(Stored data)
┌──

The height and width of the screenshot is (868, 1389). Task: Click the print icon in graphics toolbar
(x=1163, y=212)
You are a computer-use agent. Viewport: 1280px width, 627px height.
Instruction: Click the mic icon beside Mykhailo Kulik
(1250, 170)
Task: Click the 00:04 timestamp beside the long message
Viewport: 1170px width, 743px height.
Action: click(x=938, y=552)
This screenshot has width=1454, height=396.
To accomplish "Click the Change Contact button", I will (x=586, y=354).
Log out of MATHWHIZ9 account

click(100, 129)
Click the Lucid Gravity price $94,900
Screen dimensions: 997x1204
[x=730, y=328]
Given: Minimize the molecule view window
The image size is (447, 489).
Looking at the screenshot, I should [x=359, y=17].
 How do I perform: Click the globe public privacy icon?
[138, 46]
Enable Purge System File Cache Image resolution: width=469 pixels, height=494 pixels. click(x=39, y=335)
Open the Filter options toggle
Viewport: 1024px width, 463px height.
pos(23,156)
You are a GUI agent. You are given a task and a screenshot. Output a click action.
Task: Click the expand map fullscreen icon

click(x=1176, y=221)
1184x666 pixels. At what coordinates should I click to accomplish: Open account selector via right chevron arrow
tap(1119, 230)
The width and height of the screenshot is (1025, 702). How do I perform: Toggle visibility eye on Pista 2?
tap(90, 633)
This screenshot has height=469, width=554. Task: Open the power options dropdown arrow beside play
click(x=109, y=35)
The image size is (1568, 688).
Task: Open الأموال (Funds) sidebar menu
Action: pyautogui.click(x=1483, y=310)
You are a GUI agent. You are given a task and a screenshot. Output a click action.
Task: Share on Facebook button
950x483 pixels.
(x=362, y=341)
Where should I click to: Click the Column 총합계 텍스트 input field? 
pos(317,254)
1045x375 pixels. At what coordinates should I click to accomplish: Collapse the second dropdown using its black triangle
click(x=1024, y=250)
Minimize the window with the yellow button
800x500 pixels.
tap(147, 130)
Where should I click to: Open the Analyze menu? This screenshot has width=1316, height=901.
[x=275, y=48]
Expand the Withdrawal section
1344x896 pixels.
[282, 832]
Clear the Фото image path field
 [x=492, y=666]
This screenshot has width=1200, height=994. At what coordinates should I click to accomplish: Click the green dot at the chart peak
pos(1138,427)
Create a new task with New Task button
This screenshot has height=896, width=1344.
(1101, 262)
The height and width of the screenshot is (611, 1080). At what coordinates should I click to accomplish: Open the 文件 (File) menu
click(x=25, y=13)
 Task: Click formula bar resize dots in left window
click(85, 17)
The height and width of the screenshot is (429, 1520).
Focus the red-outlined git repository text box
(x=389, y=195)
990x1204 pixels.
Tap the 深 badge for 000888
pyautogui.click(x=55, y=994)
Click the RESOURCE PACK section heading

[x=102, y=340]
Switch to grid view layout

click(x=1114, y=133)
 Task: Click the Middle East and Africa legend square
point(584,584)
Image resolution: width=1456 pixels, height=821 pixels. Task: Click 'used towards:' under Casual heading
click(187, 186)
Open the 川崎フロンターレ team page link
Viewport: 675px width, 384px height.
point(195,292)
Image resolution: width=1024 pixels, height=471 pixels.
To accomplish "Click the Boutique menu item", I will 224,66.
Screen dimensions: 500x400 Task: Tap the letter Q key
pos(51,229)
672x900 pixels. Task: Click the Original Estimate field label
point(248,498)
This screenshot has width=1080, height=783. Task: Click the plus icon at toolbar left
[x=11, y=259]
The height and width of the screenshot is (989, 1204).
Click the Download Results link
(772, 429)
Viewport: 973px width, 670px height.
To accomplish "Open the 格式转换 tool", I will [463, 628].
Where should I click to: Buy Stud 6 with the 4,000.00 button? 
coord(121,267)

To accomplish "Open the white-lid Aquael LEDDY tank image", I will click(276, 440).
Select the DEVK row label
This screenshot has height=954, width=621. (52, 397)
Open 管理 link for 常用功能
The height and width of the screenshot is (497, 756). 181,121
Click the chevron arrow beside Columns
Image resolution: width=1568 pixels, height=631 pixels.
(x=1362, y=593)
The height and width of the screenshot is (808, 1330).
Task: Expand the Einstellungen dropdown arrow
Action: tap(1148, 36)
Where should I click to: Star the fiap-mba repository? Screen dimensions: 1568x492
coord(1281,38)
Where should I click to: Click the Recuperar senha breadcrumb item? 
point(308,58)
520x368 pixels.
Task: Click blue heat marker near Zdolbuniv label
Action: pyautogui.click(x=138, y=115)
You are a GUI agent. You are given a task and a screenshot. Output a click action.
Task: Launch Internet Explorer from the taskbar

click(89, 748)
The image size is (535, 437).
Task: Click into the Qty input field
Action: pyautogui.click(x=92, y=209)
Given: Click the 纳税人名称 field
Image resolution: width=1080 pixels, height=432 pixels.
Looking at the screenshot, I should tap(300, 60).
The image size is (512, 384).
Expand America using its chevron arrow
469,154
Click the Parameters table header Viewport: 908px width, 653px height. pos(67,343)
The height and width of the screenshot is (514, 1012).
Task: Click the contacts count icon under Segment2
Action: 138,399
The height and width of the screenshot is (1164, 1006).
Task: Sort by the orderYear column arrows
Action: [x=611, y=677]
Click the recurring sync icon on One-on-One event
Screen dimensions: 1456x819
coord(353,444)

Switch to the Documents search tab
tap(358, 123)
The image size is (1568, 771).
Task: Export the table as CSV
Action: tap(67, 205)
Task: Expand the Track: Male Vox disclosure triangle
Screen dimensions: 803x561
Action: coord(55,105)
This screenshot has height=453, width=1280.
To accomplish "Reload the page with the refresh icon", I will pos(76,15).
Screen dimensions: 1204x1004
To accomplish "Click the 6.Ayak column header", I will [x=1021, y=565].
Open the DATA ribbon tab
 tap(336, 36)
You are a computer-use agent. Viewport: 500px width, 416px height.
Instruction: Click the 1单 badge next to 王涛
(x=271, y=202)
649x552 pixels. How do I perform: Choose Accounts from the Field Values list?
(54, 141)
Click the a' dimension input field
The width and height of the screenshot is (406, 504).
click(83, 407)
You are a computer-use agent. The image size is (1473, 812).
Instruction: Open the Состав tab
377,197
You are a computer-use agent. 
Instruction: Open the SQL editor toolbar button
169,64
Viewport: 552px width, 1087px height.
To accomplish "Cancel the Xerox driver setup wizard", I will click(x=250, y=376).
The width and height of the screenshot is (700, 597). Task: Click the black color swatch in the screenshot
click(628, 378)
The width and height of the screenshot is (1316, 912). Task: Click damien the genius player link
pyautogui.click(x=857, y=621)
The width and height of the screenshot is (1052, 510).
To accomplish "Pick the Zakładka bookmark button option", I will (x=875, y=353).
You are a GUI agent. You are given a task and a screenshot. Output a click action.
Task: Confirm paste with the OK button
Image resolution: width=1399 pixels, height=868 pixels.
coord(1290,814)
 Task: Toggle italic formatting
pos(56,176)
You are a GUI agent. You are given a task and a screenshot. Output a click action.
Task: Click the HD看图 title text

└──

▶ [TASK BRIEF]
In the entries above, find the line with "You are a computer-use agent. Viewport: 500px", then retype it and every line after it exactly.

▶ [WRITTEN ANSWER]
You are a computer-use agent. Viewport: 500px width, 416px height.
Instruction: Click the 1单 badge next to 王涛
(x=271, y=202)
649x552 pixels. How do I perform: Choose Accounts from the Field Values list?
(54, 141)
Click the a' dimension input field
The width and height of the screenshot is (406, 504).
click(83, 407)
You are a computer-use agent. The image size is (1473, 812).
Instruction: Open the Состав tab
377,197
You are a computer-use agent. 
Instruction: Open the SQL editor toolbar button
169,64
Viewport: 552px width, 1087px height.
To accomplish "Cancel the Xerox driver setup wizard", I will click(x=250, y=376).
The width and height of the screenshot is (700, 597). Task: Click the black color swatch in the screenshot
click(628, 378)
The width and height of the screenshot is (1316, 912). Task: Click damien the genius player link
pyautogui.click(x=857, y=621)
The width and height of the screenshot is (1052, 510).
To accomplish "Pick the Zakładka bookmark button option", I will (x=875, y=353).
You are a GUI agent. You are given a task and a screenshot. Output a click action.
Task: Confirm paste with the OK button
Image resolution: width=1399 pixels, height=868 pixels.
coord(1290,814)
 Task: Toggle italic formatting
pos(56,176)
You are a GUI agent. You are given a task and a screenshot. Output a click action.
Task: Click the HD看图 title text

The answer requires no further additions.